Otros países consideran aranceles
Las exportaciones chinas a Estados Unidos sufrieron después de que Trump regresara al poder a principios del año pasado y comenzara a aumentar los aranceles en todos los ámbitos, pero en particular para las importaciones chinas.
Esa caída fue compensada por los envíos al resto del mundo. Las crecientes importaciones de productos chinos están llevando a otros gobiernos a tomar medidas para proteger las industrias locales, en algunos casos aumentando los derechos de importación.
Trump y el líder chino Xi Jinping acordaron extender una tregua en su dura guerra arancelaria, lo que también ayudó a aliviar la presión sobre las exportaciones de China. Pero las exportaciones de China a Estados Unidos cayeron un 20% el año pasado.
“La pregunta clave es cuánto tiempo este motor de crecimiento puede seguir siendo el principal impulsor”, escribió en una nota reciente Lynn Song, economista jefe para la Gran China de ING.
«Si más economías también comenzaran a aumentar los aranceles a China, como lo ha hecho México y la UE ha amenazado con hacer, eventualmente se verá una restricción más estricta».
Los líderes de China han destacado repetidamente el impulso de la demanda interna como objetivo de sus políticas, pero sus efectos hasta ahora han sido limitados.
Permutas por electrodomésticos
Un programa de intercambio para que los conductores reemplacen automóviles más antiguos con modelos más eficientes energéticamente, por ejemplo, ha estado perdiendo fuerza en los últimos meses.

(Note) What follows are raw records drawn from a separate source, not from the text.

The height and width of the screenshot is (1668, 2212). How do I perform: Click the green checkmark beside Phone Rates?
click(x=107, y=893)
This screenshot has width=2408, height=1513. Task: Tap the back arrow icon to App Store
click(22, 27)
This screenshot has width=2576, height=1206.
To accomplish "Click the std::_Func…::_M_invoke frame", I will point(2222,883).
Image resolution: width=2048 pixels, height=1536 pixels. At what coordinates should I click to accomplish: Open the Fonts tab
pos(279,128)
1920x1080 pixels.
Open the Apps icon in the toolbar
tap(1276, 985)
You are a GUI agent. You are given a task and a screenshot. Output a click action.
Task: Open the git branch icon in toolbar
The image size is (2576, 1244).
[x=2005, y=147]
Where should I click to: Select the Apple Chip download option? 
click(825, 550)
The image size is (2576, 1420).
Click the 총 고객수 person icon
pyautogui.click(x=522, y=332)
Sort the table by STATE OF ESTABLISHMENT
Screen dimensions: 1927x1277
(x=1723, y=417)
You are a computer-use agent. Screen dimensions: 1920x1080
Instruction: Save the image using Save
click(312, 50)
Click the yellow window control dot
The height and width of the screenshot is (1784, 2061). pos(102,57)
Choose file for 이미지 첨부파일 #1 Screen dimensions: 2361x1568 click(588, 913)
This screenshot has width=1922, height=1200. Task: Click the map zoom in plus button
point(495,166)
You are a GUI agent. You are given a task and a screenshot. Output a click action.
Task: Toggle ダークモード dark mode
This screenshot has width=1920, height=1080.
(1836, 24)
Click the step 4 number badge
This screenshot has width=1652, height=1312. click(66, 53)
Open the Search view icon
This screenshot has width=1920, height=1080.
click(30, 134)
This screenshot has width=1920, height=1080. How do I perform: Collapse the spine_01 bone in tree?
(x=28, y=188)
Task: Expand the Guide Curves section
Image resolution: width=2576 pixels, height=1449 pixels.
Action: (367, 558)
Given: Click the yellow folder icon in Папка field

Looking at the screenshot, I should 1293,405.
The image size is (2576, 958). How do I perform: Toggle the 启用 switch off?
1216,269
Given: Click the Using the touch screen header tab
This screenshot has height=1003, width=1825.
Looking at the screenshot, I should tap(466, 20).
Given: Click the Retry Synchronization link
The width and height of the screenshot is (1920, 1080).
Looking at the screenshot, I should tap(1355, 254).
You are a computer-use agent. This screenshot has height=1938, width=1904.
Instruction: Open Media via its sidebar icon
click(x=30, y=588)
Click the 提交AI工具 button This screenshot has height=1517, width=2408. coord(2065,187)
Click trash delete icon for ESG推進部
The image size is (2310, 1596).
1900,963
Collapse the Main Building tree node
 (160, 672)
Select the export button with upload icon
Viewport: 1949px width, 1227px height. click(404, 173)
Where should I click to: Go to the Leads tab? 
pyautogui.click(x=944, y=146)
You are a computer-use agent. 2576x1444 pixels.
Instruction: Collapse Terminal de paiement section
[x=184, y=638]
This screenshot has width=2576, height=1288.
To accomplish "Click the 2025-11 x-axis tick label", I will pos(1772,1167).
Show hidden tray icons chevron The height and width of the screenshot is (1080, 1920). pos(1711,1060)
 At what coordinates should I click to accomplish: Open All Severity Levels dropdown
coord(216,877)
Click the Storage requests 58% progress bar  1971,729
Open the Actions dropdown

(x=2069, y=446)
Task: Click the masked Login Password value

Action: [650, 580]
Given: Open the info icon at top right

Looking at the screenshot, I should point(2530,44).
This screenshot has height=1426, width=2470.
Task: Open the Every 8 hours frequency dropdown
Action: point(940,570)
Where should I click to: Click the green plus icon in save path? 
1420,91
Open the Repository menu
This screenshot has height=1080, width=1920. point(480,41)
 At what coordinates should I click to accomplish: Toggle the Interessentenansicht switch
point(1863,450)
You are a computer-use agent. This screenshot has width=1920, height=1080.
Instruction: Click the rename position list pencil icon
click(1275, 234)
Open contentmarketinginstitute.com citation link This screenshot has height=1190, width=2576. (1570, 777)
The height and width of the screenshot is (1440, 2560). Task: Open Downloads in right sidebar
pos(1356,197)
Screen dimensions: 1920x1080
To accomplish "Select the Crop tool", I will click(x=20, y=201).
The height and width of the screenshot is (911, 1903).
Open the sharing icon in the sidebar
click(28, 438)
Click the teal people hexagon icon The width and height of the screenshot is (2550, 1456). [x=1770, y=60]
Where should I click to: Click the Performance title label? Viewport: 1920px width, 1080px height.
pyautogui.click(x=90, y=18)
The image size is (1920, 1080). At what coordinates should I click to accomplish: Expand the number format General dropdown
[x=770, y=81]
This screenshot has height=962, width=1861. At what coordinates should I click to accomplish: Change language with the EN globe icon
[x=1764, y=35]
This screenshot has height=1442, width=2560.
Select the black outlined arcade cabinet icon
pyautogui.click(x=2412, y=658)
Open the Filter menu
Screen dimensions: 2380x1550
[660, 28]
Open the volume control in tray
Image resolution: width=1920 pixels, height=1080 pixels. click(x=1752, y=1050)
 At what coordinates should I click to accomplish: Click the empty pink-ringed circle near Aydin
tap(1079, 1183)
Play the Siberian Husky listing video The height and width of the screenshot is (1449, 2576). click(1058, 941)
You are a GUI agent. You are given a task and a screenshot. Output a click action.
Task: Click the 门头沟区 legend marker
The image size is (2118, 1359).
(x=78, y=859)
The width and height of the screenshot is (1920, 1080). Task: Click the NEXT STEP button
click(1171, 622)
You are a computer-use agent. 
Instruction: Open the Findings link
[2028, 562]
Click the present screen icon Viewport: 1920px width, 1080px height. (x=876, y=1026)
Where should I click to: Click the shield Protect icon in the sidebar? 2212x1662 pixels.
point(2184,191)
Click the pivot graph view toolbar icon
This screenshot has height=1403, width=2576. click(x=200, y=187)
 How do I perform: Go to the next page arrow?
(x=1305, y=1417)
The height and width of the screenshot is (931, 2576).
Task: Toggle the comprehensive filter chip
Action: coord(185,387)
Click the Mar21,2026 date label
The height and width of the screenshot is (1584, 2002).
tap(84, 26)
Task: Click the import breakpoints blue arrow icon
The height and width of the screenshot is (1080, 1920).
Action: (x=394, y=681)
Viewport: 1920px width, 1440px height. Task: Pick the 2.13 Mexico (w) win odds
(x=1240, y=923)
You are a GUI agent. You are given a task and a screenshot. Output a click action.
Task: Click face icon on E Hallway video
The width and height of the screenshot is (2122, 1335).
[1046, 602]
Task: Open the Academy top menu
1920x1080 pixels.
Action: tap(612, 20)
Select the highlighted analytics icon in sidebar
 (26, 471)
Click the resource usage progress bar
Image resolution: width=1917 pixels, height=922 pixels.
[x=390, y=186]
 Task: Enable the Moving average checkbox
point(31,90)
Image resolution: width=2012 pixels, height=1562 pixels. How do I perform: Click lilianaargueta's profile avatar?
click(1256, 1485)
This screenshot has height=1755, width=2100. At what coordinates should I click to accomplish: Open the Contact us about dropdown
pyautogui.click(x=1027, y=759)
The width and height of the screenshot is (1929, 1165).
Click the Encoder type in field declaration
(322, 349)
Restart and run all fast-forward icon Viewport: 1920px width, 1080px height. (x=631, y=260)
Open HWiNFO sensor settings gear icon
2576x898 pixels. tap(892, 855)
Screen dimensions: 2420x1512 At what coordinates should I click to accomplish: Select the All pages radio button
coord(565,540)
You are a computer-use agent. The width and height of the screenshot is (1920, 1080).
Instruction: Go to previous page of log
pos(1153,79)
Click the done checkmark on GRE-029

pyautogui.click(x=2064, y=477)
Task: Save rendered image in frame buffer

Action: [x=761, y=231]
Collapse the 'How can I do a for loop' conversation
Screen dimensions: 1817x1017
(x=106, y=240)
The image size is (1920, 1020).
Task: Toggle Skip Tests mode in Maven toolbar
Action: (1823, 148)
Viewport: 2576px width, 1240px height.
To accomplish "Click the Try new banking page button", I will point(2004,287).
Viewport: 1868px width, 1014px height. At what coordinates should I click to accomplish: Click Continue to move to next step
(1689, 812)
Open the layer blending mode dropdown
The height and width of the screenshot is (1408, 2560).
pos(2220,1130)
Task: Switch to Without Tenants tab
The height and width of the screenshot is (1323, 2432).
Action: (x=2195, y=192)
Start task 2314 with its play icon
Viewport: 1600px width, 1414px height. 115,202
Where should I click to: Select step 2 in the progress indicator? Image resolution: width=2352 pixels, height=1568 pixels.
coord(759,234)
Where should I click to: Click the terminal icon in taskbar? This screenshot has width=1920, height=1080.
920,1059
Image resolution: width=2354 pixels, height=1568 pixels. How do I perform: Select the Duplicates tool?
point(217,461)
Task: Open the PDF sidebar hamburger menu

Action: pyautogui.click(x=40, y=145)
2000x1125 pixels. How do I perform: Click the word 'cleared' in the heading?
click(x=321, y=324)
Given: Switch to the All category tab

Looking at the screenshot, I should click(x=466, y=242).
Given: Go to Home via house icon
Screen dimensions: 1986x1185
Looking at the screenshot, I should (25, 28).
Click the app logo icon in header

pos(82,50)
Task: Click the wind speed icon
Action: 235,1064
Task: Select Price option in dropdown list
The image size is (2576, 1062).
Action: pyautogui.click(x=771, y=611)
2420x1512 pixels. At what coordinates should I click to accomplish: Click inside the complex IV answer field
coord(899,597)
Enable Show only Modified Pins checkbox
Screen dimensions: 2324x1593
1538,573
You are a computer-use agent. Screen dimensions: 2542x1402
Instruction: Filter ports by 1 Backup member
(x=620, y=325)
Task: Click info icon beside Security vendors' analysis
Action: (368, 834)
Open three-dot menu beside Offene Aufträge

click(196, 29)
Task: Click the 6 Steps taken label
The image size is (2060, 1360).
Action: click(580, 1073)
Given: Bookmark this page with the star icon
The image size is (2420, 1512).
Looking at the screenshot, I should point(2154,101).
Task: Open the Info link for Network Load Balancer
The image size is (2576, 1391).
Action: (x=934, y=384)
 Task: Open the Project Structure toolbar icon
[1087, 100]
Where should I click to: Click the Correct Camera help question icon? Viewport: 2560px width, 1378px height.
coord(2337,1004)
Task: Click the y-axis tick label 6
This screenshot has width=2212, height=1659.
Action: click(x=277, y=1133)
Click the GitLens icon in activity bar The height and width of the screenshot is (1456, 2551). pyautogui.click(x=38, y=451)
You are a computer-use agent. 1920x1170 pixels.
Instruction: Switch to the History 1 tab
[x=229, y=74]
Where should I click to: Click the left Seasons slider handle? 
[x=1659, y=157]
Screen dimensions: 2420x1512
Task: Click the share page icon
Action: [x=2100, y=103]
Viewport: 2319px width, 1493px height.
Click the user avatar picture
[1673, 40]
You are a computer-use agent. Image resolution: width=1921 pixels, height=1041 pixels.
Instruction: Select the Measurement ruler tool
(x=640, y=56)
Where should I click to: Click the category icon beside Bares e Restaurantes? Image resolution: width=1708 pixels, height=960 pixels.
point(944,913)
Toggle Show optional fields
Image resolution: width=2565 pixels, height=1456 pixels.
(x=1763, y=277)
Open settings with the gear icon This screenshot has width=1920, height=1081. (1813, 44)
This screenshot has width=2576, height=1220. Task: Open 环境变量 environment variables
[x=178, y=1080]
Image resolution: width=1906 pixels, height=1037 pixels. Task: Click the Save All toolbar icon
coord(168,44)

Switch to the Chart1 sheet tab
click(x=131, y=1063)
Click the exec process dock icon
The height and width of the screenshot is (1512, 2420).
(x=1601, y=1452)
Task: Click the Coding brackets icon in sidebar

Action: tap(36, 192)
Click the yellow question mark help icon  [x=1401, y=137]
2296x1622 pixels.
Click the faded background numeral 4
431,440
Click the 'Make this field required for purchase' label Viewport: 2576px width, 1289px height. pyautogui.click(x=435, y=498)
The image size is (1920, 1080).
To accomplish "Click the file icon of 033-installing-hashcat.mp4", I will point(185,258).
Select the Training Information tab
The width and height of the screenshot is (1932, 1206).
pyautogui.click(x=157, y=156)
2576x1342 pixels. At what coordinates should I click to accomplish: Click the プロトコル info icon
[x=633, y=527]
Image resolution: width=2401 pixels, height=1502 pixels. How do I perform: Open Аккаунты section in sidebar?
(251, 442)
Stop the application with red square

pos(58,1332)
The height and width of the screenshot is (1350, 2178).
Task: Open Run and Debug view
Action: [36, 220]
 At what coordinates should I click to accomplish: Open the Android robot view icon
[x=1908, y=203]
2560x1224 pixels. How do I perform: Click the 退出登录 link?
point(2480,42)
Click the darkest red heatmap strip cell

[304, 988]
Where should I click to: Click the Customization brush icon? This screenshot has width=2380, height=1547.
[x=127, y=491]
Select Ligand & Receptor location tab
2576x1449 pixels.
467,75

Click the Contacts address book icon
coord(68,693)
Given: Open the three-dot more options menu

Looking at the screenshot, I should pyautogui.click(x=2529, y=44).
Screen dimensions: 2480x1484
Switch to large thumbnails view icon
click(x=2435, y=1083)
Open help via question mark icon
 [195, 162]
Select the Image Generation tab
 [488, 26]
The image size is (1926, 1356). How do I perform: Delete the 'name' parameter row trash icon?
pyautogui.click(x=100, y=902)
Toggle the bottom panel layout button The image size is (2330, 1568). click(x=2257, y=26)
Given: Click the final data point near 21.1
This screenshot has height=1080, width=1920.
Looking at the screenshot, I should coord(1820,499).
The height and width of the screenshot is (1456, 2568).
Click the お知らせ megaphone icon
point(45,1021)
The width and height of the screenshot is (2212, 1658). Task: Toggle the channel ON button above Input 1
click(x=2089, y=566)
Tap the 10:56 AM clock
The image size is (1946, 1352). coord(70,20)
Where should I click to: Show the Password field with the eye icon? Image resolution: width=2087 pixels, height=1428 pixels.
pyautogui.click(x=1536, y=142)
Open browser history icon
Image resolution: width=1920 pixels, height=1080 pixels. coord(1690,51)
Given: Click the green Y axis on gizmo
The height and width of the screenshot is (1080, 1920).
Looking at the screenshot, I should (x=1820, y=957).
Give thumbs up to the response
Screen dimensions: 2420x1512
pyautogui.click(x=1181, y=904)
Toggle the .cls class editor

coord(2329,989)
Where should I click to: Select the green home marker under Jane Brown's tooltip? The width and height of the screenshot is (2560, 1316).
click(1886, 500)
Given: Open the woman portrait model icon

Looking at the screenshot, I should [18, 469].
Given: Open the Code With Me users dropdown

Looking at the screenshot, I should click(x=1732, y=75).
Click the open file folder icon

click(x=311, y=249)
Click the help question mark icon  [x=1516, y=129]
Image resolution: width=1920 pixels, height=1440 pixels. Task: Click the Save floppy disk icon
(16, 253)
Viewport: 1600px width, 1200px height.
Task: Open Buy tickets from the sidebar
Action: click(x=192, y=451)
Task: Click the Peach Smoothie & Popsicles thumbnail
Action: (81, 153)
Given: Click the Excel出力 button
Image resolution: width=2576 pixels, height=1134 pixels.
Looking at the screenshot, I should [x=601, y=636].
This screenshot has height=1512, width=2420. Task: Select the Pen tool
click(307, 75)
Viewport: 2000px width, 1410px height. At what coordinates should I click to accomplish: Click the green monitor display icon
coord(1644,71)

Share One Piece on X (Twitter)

«La estabilización, no necesariamente la recuperación, del mercado inmobiliario interno es clave para revivir la confianza pública y, por ende, el crecimiento del consumo de los hogares y la inversión privada», dijo Chi Lo, estratega senior de mercado para Asia Pacífico de BNP Paribas Asset Management.
China también ha otorgado subsidios de intercambio para electrodomésticos como refrigeradores, lavadoras y televisores.
Si bien las principales políticas de estímulo al consumo en 2025, incluidos esos subsidios, continuarán en 2026, es posible que se reduzcan, dijo en una nota reciente Weiheng Chen, estratega de inversión global de JP Morgan Private Bank.
Las inversiones en inteligencia artificial y otras tecnologías avanzadas siguen siendo una prioridad clave para el gobernante Partido Comunista de China mientras busca impulsar la autosuficiencia y rivalizar con Estados Unidos.
Desafíos para las pequeñas empresas
Mientras tanto, muchas pequeñas empresas y chinos comunes y corrientes están pasando por tiempos difíciles y una incertidumbre preocupante sobre los empleos y los ingresos.
Liu Fengyun, de 53 años, propietario de un restaurante de fideos en un pequeño condado de la provincia de Guizhou, en el suroeste de China, dijo que el negocio se ha vuelto muy difícil estos días.
Algunos de sus clientes le dijeron que “ahora es difícil ganar dinero” y que “preparar el desayuno en casa es más barato”.
«Toda la gente dice: ‘El ambiente general no es bueno en este momento. ¿Qué más se puede esperar? La gente ya no tiene dinero. Nada es fácil de hacer ahora'», dijo Liu.
Kang Yi, jefe de la Oficina Nacional de Estadísticas de China, dijo el lunes a los periodistas que la economía de China había sostenido «un progreso constante en 2025 a pesar de múltiples presiones» y tiene «bases sólidas» para contrarrestar los riesgos.
Algunos economistas y analistas creen que el crecimiento económico real de China en 2025 fue más lento de lo que sugieren las cifras oficiales.
El Grupo Rhodium, un grupo de expertos, dijo el mes pasado que esperaba que la economía de China creciera sólo entre un 2,5% y un 3% el año pasado.
Una economía fuerte y estable se considera crucial para la estabilidad social, una prioridad primordial para los líderes de China. Si bien China probablemente podría mantener la estabilidad social incluso con tasas de crecimiento económico más bajas, Beijing «quiere que la economía siga creciendo», dijo Neil Thomas, miembro del Centro de Análisis de China del Asia Society Policy Institute.
Es probable que China necesite sostener una expansión anual de aproximadamente entre 4% y 5% para alcanzar su objetivo fácil para 2035 de 20.000 dólares de producto interno bruto (PIB) per cápita, dijo.